The reverse transcription polymerase chain reaction (RT-PCR) test is the gold standard for detecting coronavirus disease 2019 (COVID-19), but recent studies have reported false negative results for RT-PCR. Consequently, several countries are looking at chest computed tomography (CT) for the diagnostic workup of patients with suspected or probable COVID-19 to inform clinical management. Therefore, this rapid review provides the best available evidence on the use of chest CT for detecting COVID-19 pneumonia.
Methods
Literature searches were conducted in the PubMed, Cochrane Library, JBI Library, Epistemonikos, and Evidence Aid databases for relevant papers published from 1 December 2019 to 12 June 2020. The search strategy was based on the identified population, concept, and context with respect to the objective of the review. The methodological quality of the seven systematic reviews identified was appraised using the AMSTAR checklist.
Results
The use of CT as a first-line screening tool for COVID-19 is not beneficial. Nevertheless, for patients with suspected COVID-19 pneumonia who had a false-negative RT-PCR results, cross-checking with CT and a repeated RT-PCR test is essential to avoid misdiagnosis. Chest CT offered high sensitivity for detecting COVID-19 pneumonia among symptomatic individuals, especially in those with severe disease. It was also useful for evaluating the potential complications, disease severity, and progression of COVID-19 pneumonia.

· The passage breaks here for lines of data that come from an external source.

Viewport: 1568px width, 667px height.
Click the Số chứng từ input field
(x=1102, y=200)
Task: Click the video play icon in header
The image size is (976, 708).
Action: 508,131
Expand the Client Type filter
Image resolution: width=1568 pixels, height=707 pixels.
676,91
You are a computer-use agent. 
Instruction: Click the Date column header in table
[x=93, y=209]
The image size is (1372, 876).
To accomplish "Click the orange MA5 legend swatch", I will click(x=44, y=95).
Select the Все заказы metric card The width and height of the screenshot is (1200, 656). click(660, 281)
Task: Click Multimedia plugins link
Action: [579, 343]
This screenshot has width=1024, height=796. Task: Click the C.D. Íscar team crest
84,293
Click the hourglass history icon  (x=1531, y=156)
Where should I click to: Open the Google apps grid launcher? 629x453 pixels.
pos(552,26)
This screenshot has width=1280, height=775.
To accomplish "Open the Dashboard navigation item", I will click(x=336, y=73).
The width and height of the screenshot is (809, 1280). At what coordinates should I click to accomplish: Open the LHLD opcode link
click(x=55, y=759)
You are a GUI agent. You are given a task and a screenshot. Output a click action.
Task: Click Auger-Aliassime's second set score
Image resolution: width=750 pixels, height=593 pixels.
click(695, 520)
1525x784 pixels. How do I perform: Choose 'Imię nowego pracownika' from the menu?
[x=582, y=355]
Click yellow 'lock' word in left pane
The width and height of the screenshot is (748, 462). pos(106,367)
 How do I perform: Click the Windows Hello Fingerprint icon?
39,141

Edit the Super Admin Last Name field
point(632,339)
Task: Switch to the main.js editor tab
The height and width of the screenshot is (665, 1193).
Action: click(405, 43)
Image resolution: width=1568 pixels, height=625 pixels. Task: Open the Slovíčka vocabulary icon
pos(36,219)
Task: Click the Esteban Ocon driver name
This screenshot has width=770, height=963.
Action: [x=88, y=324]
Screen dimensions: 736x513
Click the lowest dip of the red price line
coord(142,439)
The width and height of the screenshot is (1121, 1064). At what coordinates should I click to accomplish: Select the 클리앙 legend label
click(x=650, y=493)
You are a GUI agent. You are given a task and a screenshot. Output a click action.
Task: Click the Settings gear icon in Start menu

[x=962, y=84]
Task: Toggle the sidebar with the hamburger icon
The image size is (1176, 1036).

The features of CT images differed at the early, intermediate, and late stages of COVID-19 pneumonia, but the most common imaging findings were patchy and ground glass opacities. It was also found that diagnosing COVID-19 in children using CT is challenging.
Conclusions
Even though chest CT is not useful for primary screening of COVID-19, it is useful for detecting later stage disease and for evaluating patients with COVID-19 pneumonia. For patients with suspected COVID-19 pneumonia and a false negative RT-PCR result, cross-checking with a chest CT and a repeat RT-PCR test is essential to avoid misdiagnosis.